Cybersecurity incidents in 2023 cost Clorox and Johnson Controls nearly $76 million combined, according to reports filed with the Securities and Exchange Commission (SEC). The incidents underscore the painful reality that such attacks cost real money.
Security pros said the level of transparency in filings from public companies since the start of 2024 has increased, a trend largely driven by regulatory pressures, shareholder demands, and a growing acceptance among the C-suite that cybersecurity has become an important part of risk management.
While the new SEC rule on cybersecurity risk governance that went into effect Dec. 18 aims to standardize disclosures related to cybersecurity incidents, it’s unclear if these specific filings by Clorox and Johnson Controls were directly in response to the new filing rule.
However, Callie Guenther, senior manager, cyber threat research at Critical Start, said the transparency offered by such filings serves multiple stakeholders.
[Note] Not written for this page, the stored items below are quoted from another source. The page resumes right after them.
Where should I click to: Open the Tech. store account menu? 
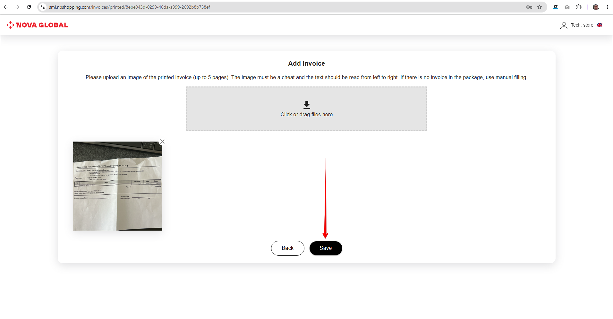[582, 25]

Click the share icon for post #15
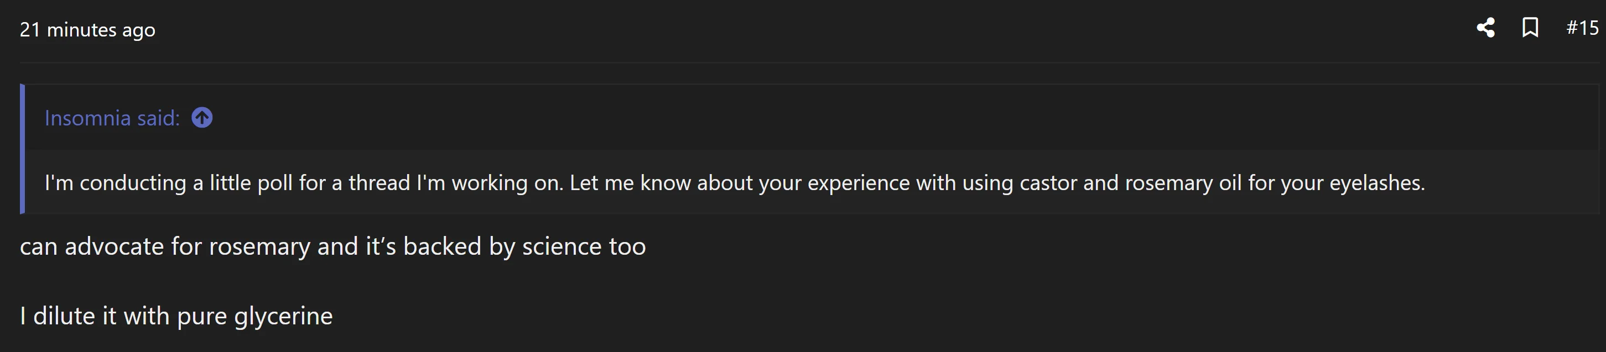click(x=1486, y=28)
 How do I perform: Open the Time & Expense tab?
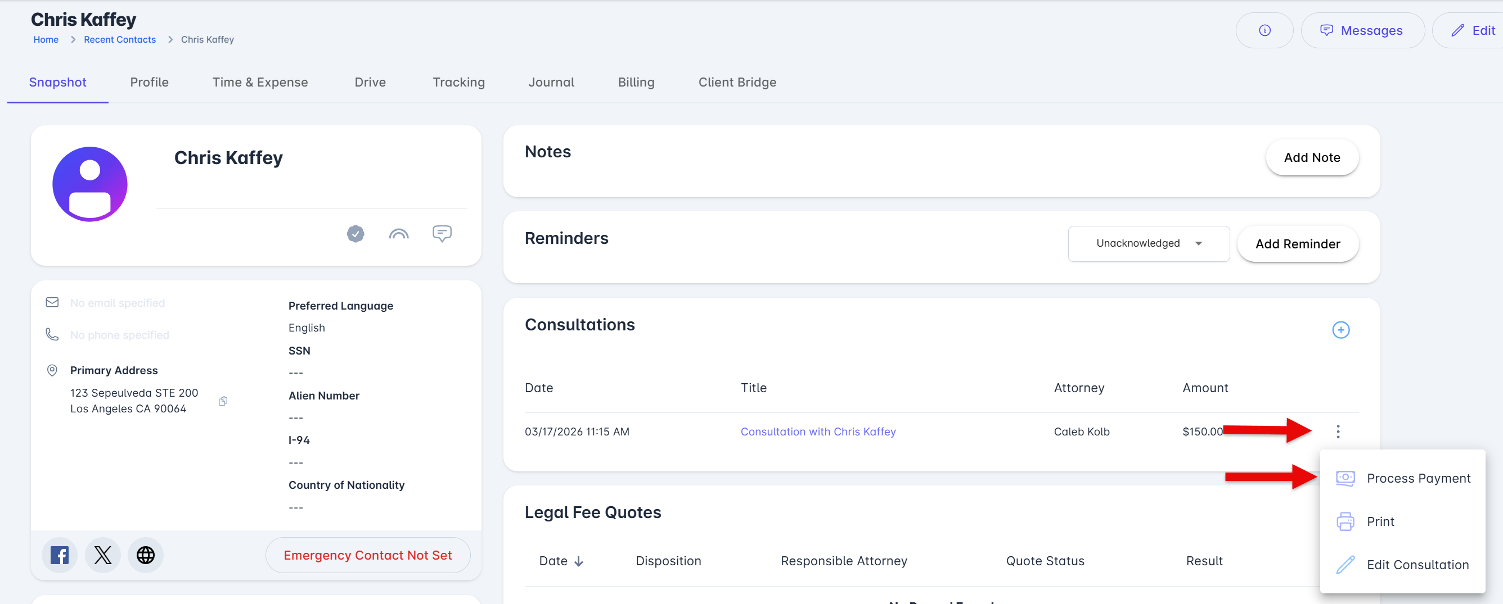260,82
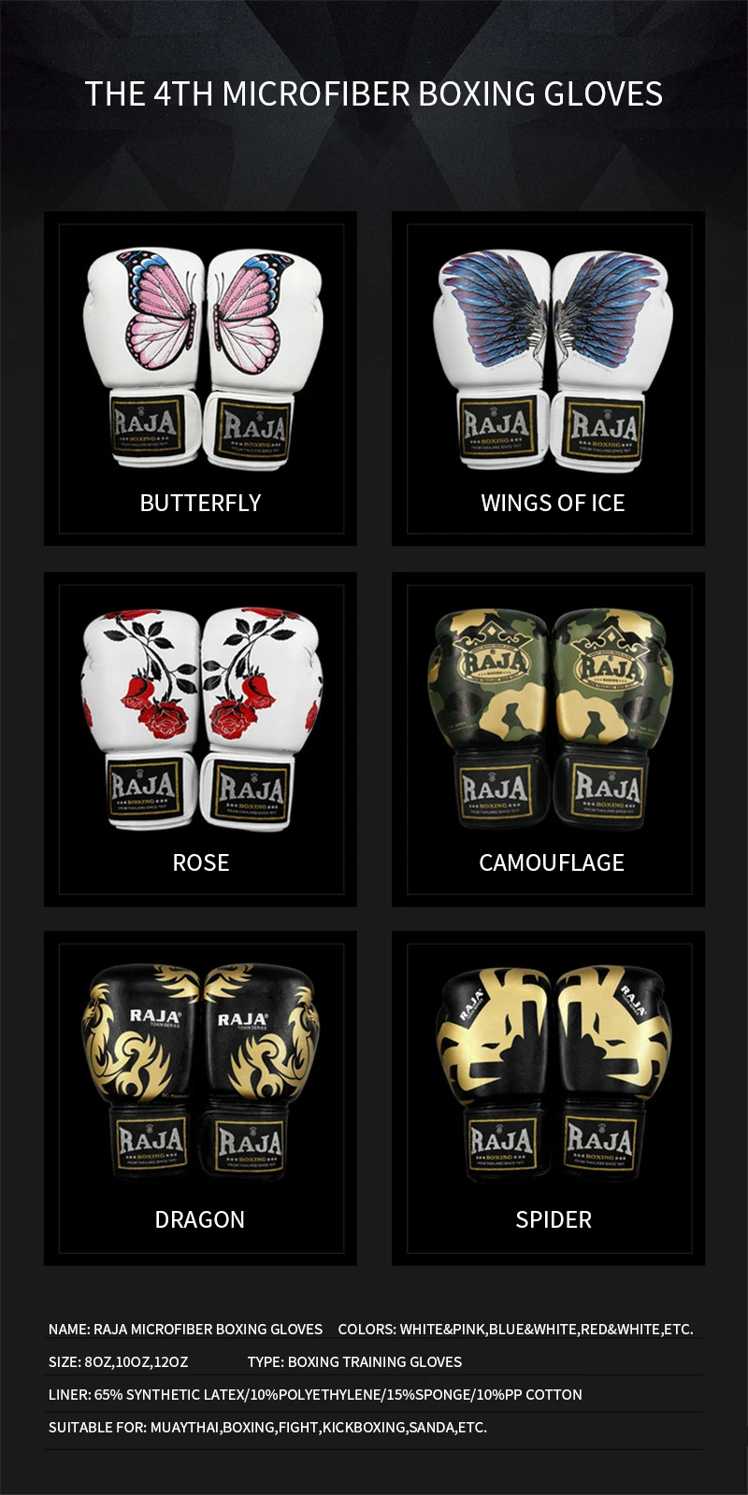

“For investors and shareholders, it offers a clearer picture of the financial and operational health of a company, including potential vulnerabilities and the costs associated with managing cyber incidents,” said Guenther. “For the broader industry, it serves as a valuable data point on the nature of cyber threats and the financial implications of such incidents, helping other companies to better prepare and allocate resources towards their cybersecurity efforts.”
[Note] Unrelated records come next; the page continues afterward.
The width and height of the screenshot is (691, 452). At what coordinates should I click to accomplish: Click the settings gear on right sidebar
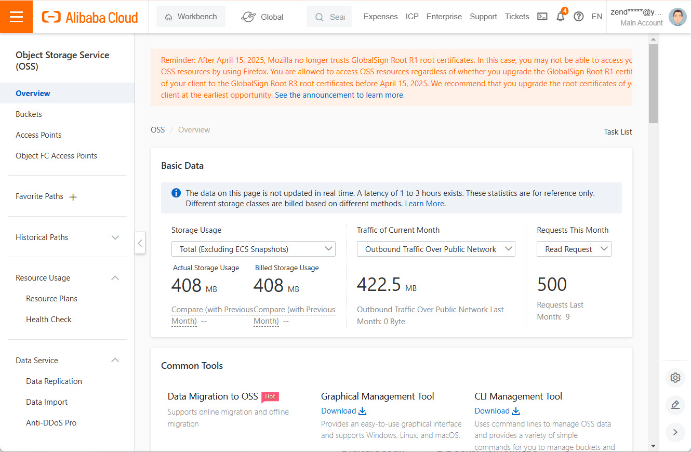click(x=675, y=378)
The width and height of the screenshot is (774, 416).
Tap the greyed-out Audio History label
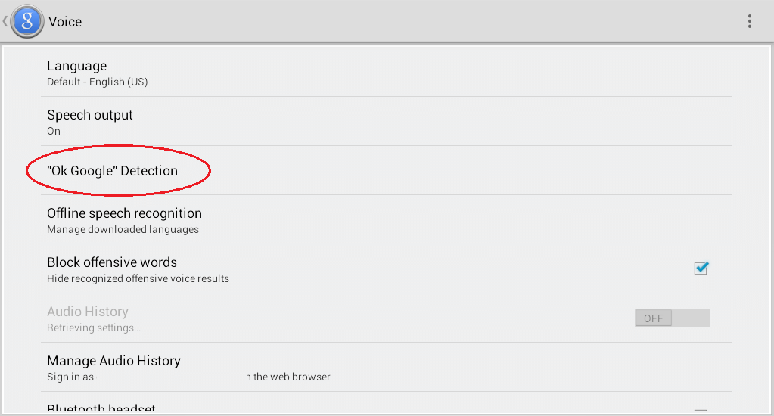click(88, 312)
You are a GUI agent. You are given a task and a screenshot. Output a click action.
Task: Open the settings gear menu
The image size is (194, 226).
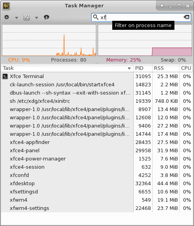tap(7, 17)
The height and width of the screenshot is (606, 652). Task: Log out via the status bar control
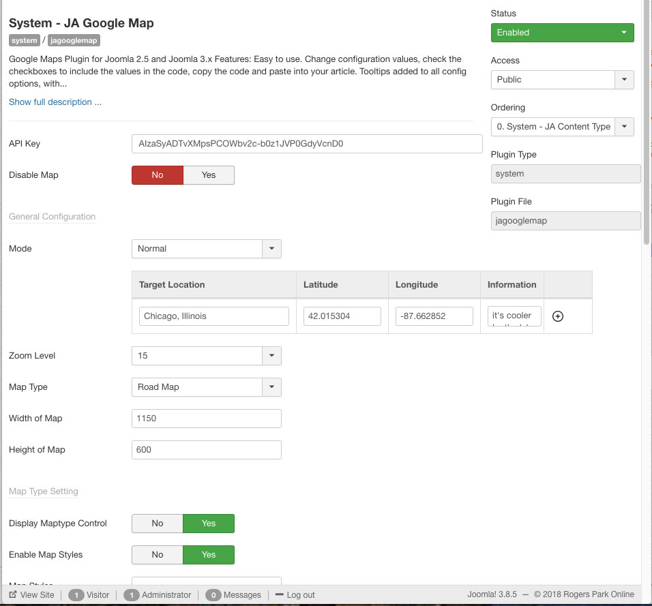(x=295, y=594)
In its filing with the SEC, Clorox said it incurred incremental expenses of up to $49 million through the end of last year as a result of a cyberattack in August. The money was spent on third-party consulting services, including IT recovery and forensic experts and other professional services incurred to investigate and remediate the attack. Clorox also incurred incremental operating costs from the disruption to the company’s business operations. The company said it expected to incur fewer costs related to the cyberattack in the months ahead.
“Our second-quarter results reflect strong execution on our recovery plan from the August cyberattack,” said chair and CEO Linda Rendle. “We are rebuilding retailer inventories ahead of schedule, enabling us to return to merchandising and restore distribution.”
Johnson Controls reported in its SEC filing that a ransomware attack last September cost the company nearly $27 million — costs primarily related to expenses associated with the response and remediation of the incident.
The company said it expects to incur additional expenses tied to the response to the cybersecurity incident, mostly in the first half of 2024 These include costs from hiring IT recovery and forensic experts and others performing professional services to investigate and remediate the incident, as well as incremental operating expenses incurred from the resulting disruption to the company’s billing systems.
“Today, it’s become more routine to report these incidents, especially when the attacks come with a large unplanned price tag,” said John Bambenek, president of Bambenek Consulting. “Incident response firms and other third-parties coming in to help come with real costs. Largely this is driven by insurance companies, who require third-party remediation and response.”
It should be noted that Johnson Controls said in its SEC filing that a "substantial portion" of its direct costs to remediate the incident and pay for its operations losses will come via insurance recoveries.